From the Parish House

The world is full of the news of the death of Queen Elizabeth II.  By any standard Queen Elizabeth was an extraordinary woman with an incredible sense of duty and an unfailing commitment to her responsibilities as Queen.  We should commend her to God and pray that she truly rests in peace after a long and fruitful life.

The death of a monarch makes me think about the way in which the gospels use the image of the Kingdom of God to talk about the ministry of Jesus.  The Kingdom of God is one of those phrases that appears many times in the gospel.  Jesus tells his followers that the Kingdom of God is close at hand when sinners are forgiven, when the poor are welcomed to the table, when the sick are embraced, when the lost are found and the downtrodden are set free.  The Kingdom of God is the expression used in the gospels to relay God’s vision or dream for the whole world.  Jesus came to proclaim the Kingdom.  Theologian John Fuellenbach has written more about this topic than anyone else.  He claims, rightly, that Jesus preached the Kingdom not the Church.  The first priority of Jesus’ ministry was to open up to all of humanity the loving forgiveness, compassion and healing power of God.  The Church exists only in the service of the Kingdom of God.  The Church exists as the sacrament or sign of the presence of God in the world.  The Church therefore should go about saying and doing the things that announce and bring about the Kingdom of God.

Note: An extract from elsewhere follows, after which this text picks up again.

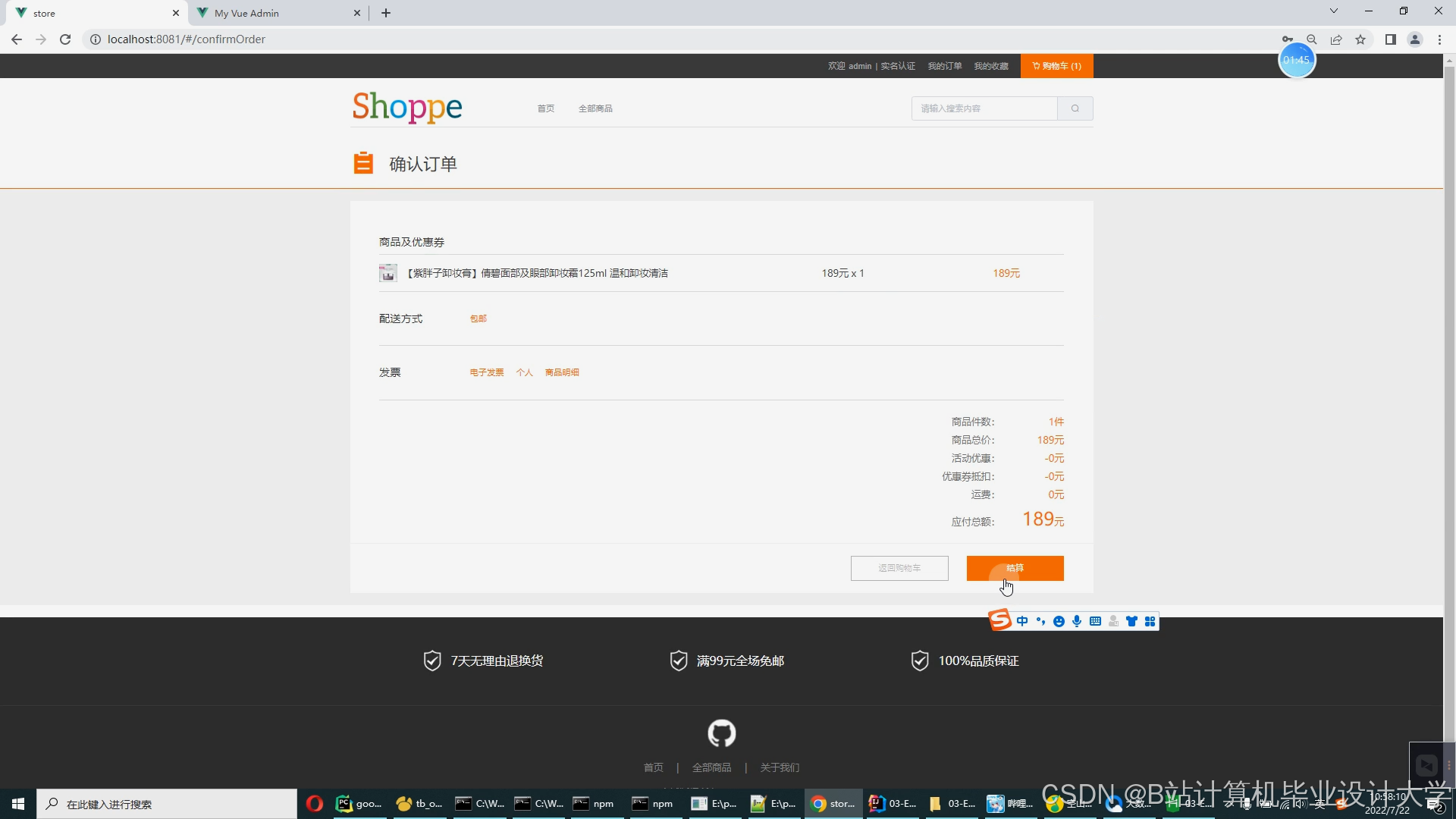Expand the tab search chevron
The width and height of the screenshot is (1456, 819).
(x=1333, y=11)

This Sunday’s gospel is the story of the prodigal son.  In this story we learn more about God’s dream for humanity.  God does not hold grudges.  God welcomes back all who turn to God in humility and sincerity.  God gives human beings second chances.  This is the good news of the Kingdom that is so often in contrast to the payback and unforgiving nature of much of our culture.  At the same time, we should be on the lookout for where the Kingdom of God is revealed in our world.  There are also many instances of heroic acts of love, bewildering acts of forgiveness, selfless acts of caring for the sick and dying and extraordinary examples of outreach to the poor and suffering.  All of these point to the Kingdom of God at work in our midst, both within and outside the Church.

Christians are called to have a heart for the things of the Kingdom.

Monarchs who are the head of a Church should inspire such things too.